KÜRTLERİN ELEKTRİK FATURASI
Kürtlerin kendi topraklarında kalan tek yeraltı varlığı, devletin katlettiği binlerce gencin toprak altındaki kemiklerinden ibaret...
28 Nisan 2014 Pazartesi 13:22
Bahar geldi, Türkiye’nin Batı’sında hasat zamanı yaklaştı. Haliyle Kürtler için ‘Gazap Üzümleri’ sahnelerinin yeniden kurulmasına az kaldı. Her türlü varlıkları ellerinden alınmış olan binlerce yoksul Kürt yakında dönemsel göçe başlayacak. Trenler aylarca çocuk, yaşlı, kadın, binlerce Kürdü batıya taşıyacak. Orada fındık toplayacaklar, toprağı eşeleyip kestek eleyecekler. Aynı esnada dışlanmalara, hakaretlere, ırkçı saldırılara maruz kalacaklar. Gittikleri yerlerdeki her türlü adli vakanın faturası onlara kesilecek. Tıkıştıkları kamyonetlerin, traktörlerin römorklarında, devletin mecbur bıraktığı bir yolu kat edecek, trafik kazalarında ölecekler. Çadırlarda hastalanacaklar. Karın tokluğuna kavurucu güneşin altında aylarca çalıştıktan sonra da yorgun argın, aç biilaç geri dönecekler. Çünkü çoraklaştırılmış, üretim araçları ve bilgileri ellerinden alınmış, ormanları yakılmış, köyden şehre sürülmüş Kürtlerin kendi topraklarında kalan tek yeraltı varlığı, devletin katlettiği binlerce gencin toprak altındaki kemiklerinden ibaret.
Hesap kitap
Unutamadığım sahnelerden biridir; 1990’lı yılların ikinci yarısında, Yüksekova’daki köyümüzün arkasındaki Dağlıca mıntıkasında köyler bir bir boşaltıldıktan sonra, devasa TIR’lar kesilen ceviz ağaçlarının dev gövdelerini Türkiye’nin Batı’sına taşımaya başlamışlardı. Sabah köyümüzün ortasından Dağlıca’ya giden TIR’lar, akşamları yüklenmiş olarak gözlerimizin önünden varlıklarımızı alıp gidiyorlardı.

Verilen öğeler:
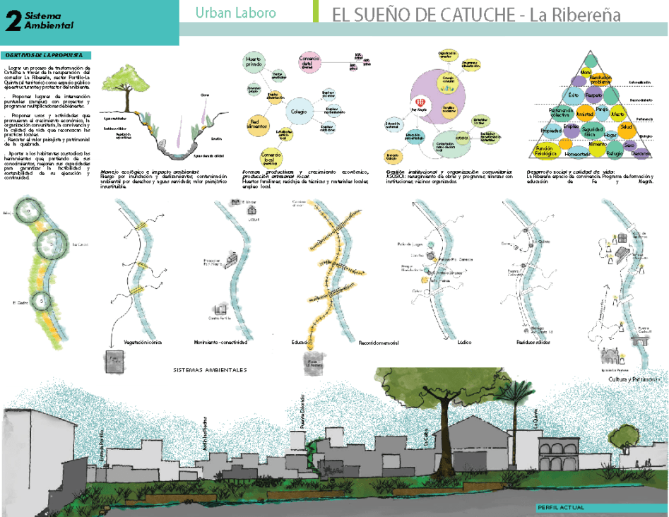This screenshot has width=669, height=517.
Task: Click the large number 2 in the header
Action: tap(11, 22)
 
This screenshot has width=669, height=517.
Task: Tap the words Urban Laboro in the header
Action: tap(235, 13)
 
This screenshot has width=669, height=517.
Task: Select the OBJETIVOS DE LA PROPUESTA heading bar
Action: tap(46, 54)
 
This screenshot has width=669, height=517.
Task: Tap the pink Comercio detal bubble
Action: tap(310, 63)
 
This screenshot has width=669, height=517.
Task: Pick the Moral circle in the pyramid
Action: tap(586, 73)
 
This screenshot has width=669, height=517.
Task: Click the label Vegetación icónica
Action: tap(142, 342)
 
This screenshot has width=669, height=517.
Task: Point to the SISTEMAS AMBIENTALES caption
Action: tap(211, 369)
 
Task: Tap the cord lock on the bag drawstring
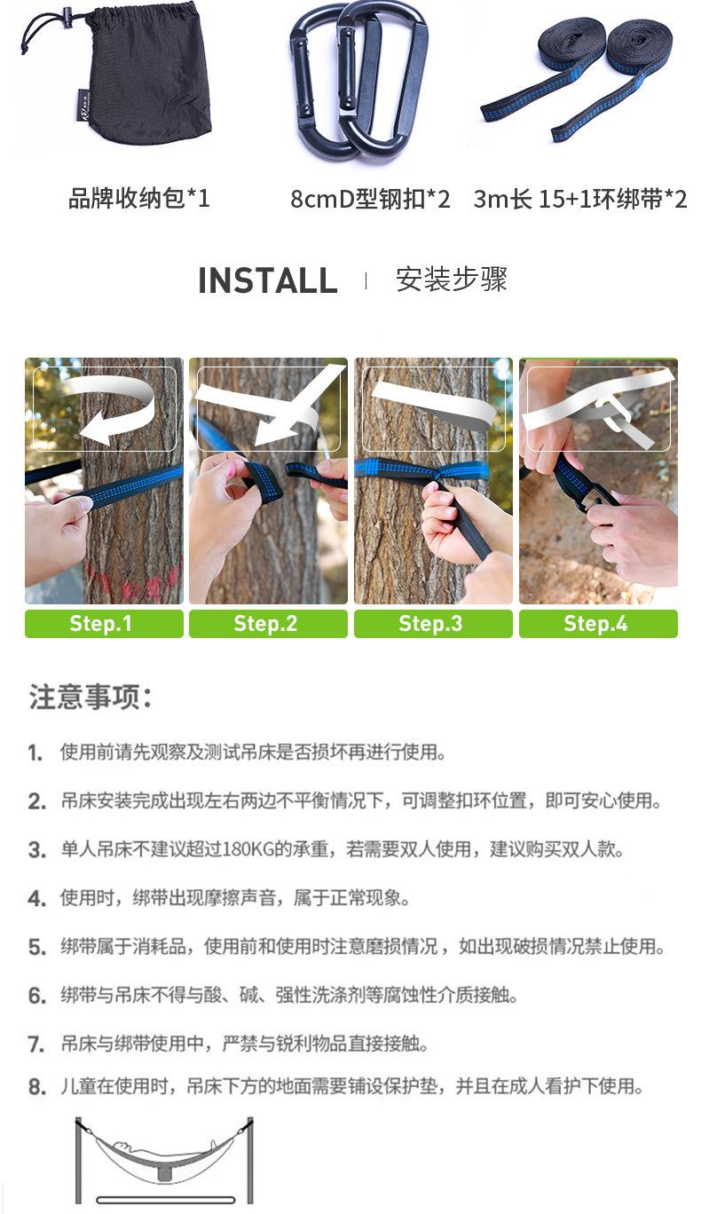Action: click(x=67, y=14)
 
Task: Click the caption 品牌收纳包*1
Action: click(x=138, y=199)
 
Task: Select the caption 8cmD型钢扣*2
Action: click(x=370, y=200)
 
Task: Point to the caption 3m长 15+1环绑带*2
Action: click(x=580, y=200)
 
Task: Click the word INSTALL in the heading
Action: click(x=268, y=280)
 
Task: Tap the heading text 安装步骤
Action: click(x=452, y=280)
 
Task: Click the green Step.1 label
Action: click(x=104, y=624)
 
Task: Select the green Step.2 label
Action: click(x=268, y=624)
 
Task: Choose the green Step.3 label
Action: click(x=433, y=624)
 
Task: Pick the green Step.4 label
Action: click(x=598, y=624)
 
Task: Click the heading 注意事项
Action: click(x=91, y=697)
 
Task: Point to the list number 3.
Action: click(x=37, y=850)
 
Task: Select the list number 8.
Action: click(x=37, y=1086)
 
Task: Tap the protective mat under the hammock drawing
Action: click(x=165, y=1200)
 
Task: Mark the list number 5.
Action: click(x=37, y=948)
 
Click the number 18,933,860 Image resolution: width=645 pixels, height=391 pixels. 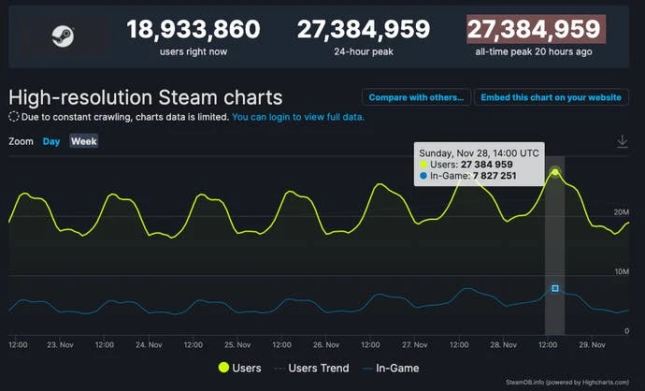pos(194,30)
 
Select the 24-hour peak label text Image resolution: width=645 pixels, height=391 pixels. pos(364,51)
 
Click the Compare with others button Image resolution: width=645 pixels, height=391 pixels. pos(416,97)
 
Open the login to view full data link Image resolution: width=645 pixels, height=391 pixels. pos(298,118)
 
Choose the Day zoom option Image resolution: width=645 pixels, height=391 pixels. pos(51,141)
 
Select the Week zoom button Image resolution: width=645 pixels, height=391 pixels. pos(84,141)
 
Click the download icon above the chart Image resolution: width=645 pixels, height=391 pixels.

Görevin kapsamı:
Kürtlerin elektrik faturasını konu alan kaynak metni, son cümlesinden sonrasını yazarak sürdürün.

Alıştırmanın yanıtı:
Kürtlerin bu trajedisinin birebir tanığı ve Diyarbakır Cezaevi vahşetinin mağdurlarından, taze Diyarbakır Büyükşehir Belediye Eşbaşkanı Gültan Kışanak, seçimlerden sonraki beyanatında başta petrol olmak üzere bölgedeki yeraltı kaynaklarından elde edilen gelirlerinden yerel yönetimlere pay aktarılmasını talep etti. Enerji Bakanı Taner Yıldız, hükümet, gazeteci Gülay Göktürk ise Türkler ve devlet adına yanıt verdi. Yıldız’ın Kışanak’a yanıtı dayanaksız bir “Bu mümkün değil” cümlesinden ibaretti. Göktürk ise bu “imkansızlığı” devlet ve anti-Kürt cenah adına şöyle izah etti: “Alalım kalemi kağıdı elimize, Cumhuriyet tarihi boyunca Güneydoğu’ya ne kadar devlet yatırımı yapıldığını, ne kadar dolaylı dolaysız gelir transferi gerçekleştiğini, ne kadar teşvik verildiğini, ne kadar sosyal yardım, ne kadar kamu hizmeti gerçekleştirildiğini ve bütün bunların karşılığında bölgeden il il ne kadar vergi toplandığını hesaplayalım!”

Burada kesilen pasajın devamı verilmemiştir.